- **Your task**
Rewrite the portion of the synchrotron radiation text between "Synchrotron radiation and" and "enable this technology.", inclusive, and put "essential" wherever "fundamental" appears.

- **Provided text**
** begin **
Synchrotron radiation and the x-ray spectroscopies that it enables is a
fascinating areas of modern physics research which can touch on the most basic
and fundamental physical questions as well as addressing issues related to
modern technology and specifically the materials which enable this technology.
Only the briefest definitions of my research 'tools' are given here, for more
complete definitions why not start with wikipedia !
Wikipedia entries:
-
Brief definitions:
- X-ray sources : - Synchrotrons
Laboratory based x-ray sources are not practical for the study of
processes such as x-ray absorption or x-ray emission or any resonant
spectroscopy. This is due to two factors: the fixed wavelength of such
sources and the low intensity that they typically provide. Laboratory
sources are however
suitable for x-ray photoemission spectroscopy. Tunable, high intensity
x-ray sources are available and are known as synchrotron radiation sources. High
intensity undulator beamlines are most suited to x-ray emission
spectroscopy.
- X-ray Spectroscopy:
See X-ray spectroscopy.
- SXA = Soft x-ray absorption :
(Commonly known both as XANES and as NEXAFS).
This spectroscopy involved tuning the incident x-ray photon energy
through an x-ray absorption edge and recording either the electron
yield or the fluorescence yield. The absorption process in the soft
x-ray regime is a dipole excitation where the electron is promoted from
the core level to the conduction
band. The recorded absorption spectrum reflects the conduction band
density of states.
** end **
- **Record set**
** begin **
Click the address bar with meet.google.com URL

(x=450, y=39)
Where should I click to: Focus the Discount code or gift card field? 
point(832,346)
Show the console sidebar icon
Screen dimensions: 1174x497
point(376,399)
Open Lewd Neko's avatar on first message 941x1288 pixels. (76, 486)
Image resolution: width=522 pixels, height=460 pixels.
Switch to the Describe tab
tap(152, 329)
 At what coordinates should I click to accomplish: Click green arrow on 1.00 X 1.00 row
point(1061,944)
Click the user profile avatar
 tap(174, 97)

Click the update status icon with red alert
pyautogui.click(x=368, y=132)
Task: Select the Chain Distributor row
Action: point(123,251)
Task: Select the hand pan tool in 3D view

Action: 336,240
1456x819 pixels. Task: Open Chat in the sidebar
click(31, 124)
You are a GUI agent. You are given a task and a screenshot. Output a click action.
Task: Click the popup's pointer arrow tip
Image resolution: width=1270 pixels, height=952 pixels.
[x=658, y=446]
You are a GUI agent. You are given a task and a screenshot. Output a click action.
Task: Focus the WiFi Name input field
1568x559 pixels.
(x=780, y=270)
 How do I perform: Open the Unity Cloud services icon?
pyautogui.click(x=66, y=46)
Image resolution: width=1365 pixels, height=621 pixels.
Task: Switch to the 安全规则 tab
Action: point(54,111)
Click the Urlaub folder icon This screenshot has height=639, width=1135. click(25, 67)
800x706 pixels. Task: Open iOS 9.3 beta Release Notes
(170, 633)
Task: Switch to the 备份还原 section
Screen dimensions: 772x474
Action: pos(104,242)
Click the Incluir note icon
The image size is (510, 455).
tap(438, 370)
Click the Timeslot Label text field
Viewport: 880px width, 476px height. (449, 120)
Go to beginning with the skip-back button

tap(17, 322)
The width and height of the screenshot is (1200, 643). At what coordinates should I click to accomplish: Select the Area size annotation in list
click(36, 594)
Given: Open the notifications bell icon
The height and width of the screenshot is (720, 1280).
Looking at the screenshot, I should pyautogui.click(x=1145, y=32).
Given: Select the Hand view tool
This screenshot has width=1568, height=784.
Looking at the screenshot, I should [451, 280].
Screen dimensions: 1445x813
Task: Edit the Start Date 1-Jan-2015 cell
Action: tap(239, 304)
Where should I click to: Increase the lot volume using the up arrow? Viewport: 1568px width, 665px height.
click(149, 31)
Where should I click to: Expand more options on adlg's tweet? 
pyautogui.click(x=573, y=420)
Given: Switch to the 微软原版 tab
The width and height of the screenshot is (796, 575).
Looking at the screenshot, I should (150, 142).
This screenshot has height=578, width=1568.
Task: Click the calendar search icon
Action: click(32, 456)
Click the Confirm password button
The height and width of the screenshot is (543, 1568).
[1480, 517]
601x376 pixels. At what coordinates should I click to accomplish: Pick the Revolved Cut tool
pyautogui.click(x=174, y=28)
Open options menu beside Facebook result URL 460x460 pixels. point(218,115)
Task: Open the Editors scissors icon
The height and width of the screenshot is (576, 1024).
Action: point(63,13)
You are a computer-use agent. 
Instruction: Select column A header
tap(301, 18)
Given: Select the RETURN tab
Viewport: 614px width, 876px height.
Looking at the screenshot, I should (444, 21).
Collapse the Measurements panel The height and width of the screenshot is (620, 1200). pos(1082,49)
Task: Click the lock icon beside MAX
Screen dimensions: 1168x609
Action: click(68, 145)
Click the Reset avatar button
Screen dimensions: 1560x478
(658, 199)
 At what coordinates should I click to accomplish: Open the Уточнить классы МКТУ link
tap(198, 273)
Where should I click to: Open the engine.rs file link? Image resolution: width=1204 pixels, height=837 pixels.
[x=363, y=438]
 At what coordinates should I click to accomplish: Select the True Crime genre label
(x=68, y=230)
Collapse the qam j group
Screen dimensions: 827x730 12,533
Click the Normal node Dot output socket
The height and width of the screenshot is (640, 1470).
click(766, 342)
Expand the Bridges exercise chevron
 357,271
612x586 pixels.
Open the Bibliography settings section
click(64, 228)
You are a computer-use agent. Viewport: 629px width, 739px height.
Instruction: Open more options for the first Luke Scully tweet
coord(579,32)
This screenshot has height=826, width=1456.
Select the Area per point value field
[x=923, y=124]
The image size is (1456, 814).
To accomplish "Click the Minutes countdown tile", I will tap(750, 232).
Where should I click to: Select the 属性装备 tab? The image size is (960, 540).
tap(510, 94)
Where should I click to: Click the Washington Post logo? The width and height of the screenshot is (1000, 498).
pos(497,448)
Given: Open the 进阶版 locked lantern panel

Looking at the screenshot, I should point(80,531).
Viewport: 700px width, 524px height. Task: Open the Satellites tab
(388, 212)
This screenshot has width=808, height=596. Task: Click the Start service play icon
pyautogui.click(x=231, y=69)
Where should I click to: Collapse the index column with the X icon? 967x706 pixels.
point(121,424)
** end **
- **Exercise response**
Synchrotron radiation and the x-ray spectroscopies that it enables is a
fascinating areas of modern physics research which can touch on the most basic
and essential physical questions as well as addressing issues related to
modern technology and specifically the materials which enable this technology.